Mientras la Fiscalía Federal N° 1 de Tucumán aguarda respuestas de la Unidad de Información Financiera y de otros organismos, la defensa del médico José Alberto Gijena analiza la posibilidad de constituirse como querellante en la causa iniciada contra directivos de la Obra Social del Personal de Prensa de Tucumán.
La denuncia fue presentada en febrero contra el presidente de la entidad, Walter Alú, y el coordinador general, Héctor Heredia, por presunto desvío de fondos de la obra social para beneficios personales, en perjuicio de la cobertura de los afiliados. La causa está en manos del fiscal federal Rafael Vehils Ruiz.
Críticas al avance de la investigación
El abogado Sebastián Rodríguez Rueda, patrocinante de Gijena, cuestionó el accionar del fiscal y sostuvo que su defendido nunca fue citado formalmente para ratificar la denuncia. Además, consideró que los pedidos de informes se ordenaron con demora.
“Es mucho tiempo el que dejó pasar el fiscal. Los directivos pueden haber acomodado muchas cosas. Quizá no se encuentre nada por el paso del tiempo; eso habla por lo menos de una negligencia de parte del fiscal”, afirmó el letrado.
Según Rodríguez Rueda, en una investigación por presunto lavado de activos el tiempo resulta determinante para evitar la desaparición de pruebas. También señaló que la causa habría comenzado a registrar movimientos esta semana, luego de publicaciones periodísticas sobre el caso.
Un planteo por la carátula de la causa
El abogado aseguró que Gijena no recibió ninguna citación formal desde febrero.
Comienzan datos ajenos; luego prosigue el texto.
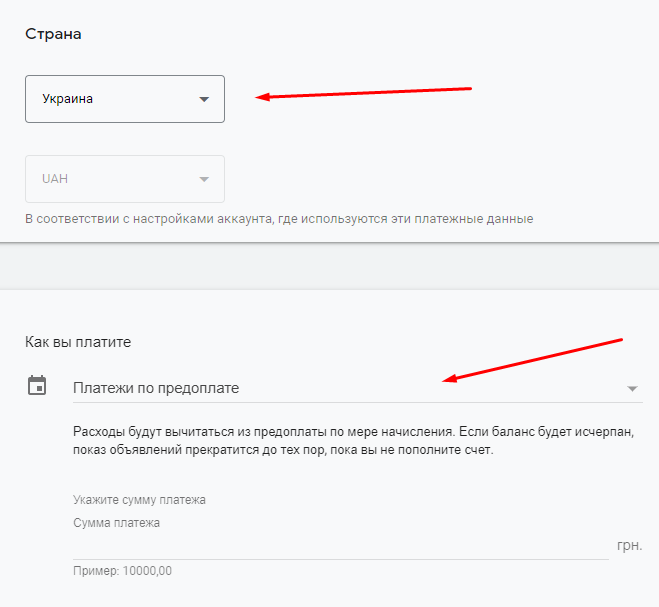The image size is (659, 607).
Task: Select the 'Платежи по предоплате' payment text
Action: point(156,388)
No obstante, indicó que en los últimos días se presentaron ante la Fiscalía y que se dictó un decreto teniéndolos como notificados.
Rodríguez Rueda también advirtió que la carátula de la causa consigna a su defendido como imputado y denunciante, situación que calificó como un error. Por ese motivo, pidió que se corrija la identificación procesal de Gijena.
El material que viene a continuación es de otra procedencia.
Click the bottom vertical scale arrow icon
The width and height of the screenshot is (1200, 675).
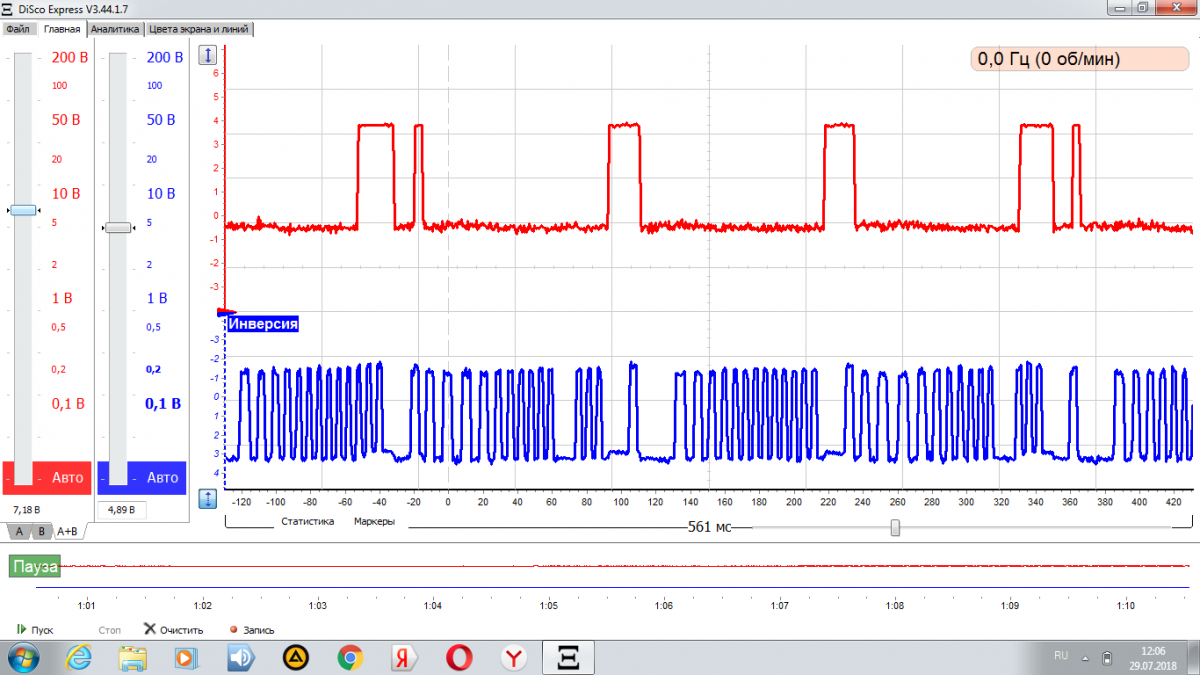[x=208, y=497]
“Vamos a estar expectantes a las medidas del fiscal y a los informes que remita la UIF. Estamos evaluando la posibilidad de constituirnos en querellantes. Mientras tanto, seguimos como denunciantes”, expresó.
La respuesta de la obra social
Desde la Obra Social del Personal de Prensa de Tucumán rechazaron las acusaciones y sostuvieron, mediante un comunicado, que las denuncias “carecen de todo sustento fáctico y documental”.
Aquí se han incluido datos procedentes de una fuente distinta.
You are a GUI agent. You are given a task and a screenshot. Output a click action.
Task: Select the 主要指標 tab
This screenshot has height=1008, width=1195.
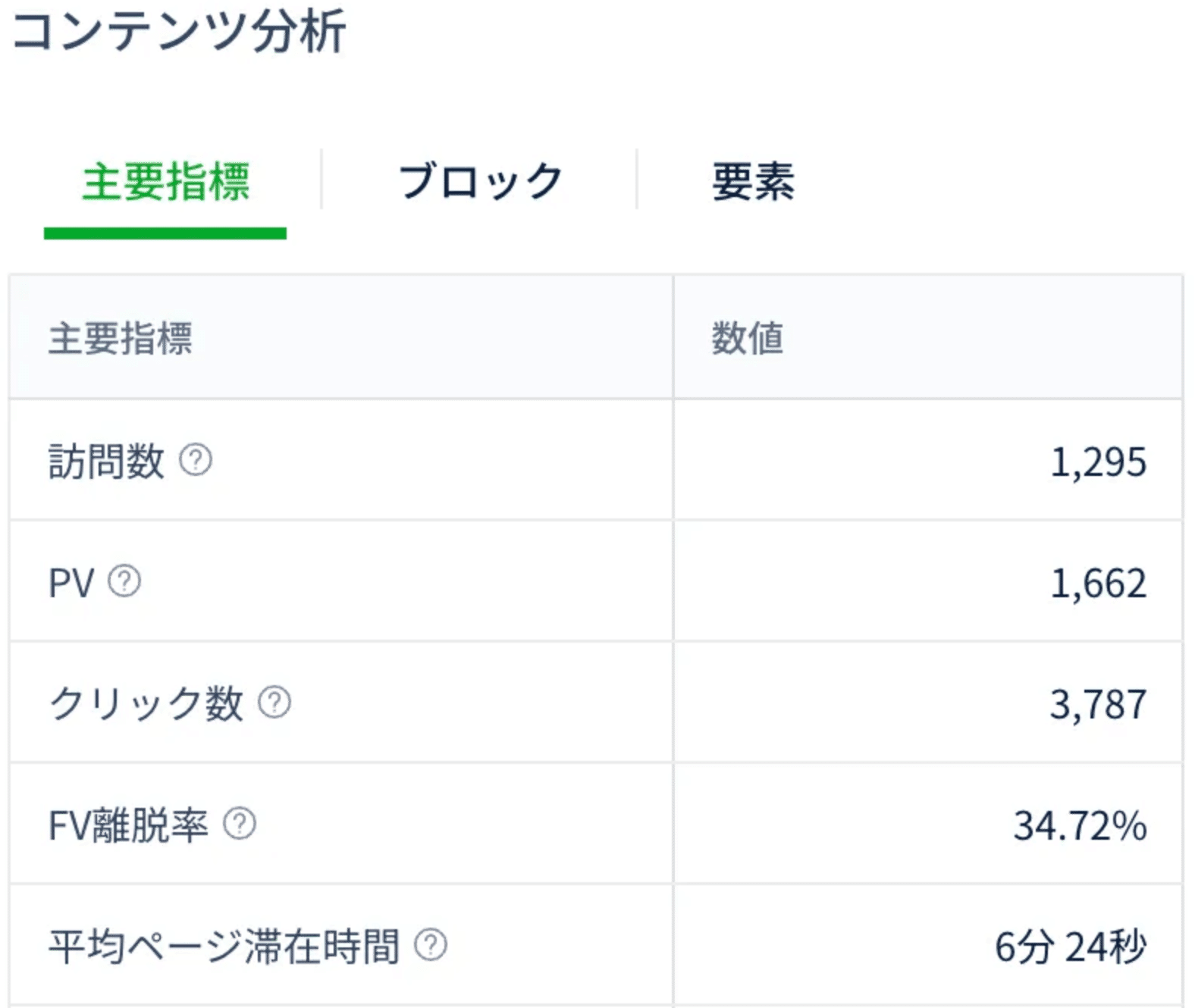(x=165, y=183)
La entidad reconoció que Gijena trabajó en la institución, pero afirmó que fue despedido “con justa causa” por haber desarrollado tareas en paralelo en otra firma de salud.
Rodríguez Rueda dio otra versión: sostuvo que el despido fue por un supuesto incumplimiento de carga horaria. Además, señaló que su defendido trabajó durante casi dos décadas en la obra social y que no estaba registrado como director médico.
El abogado reconoció que existe un juicio laboral en trámite, aunque aclaró que ese expediente avanza por una vía paralela, ante la justicia ordinaria. En tanto, la causa penal continuará su curso a la espera de los informes requeridos a los organismos competentes.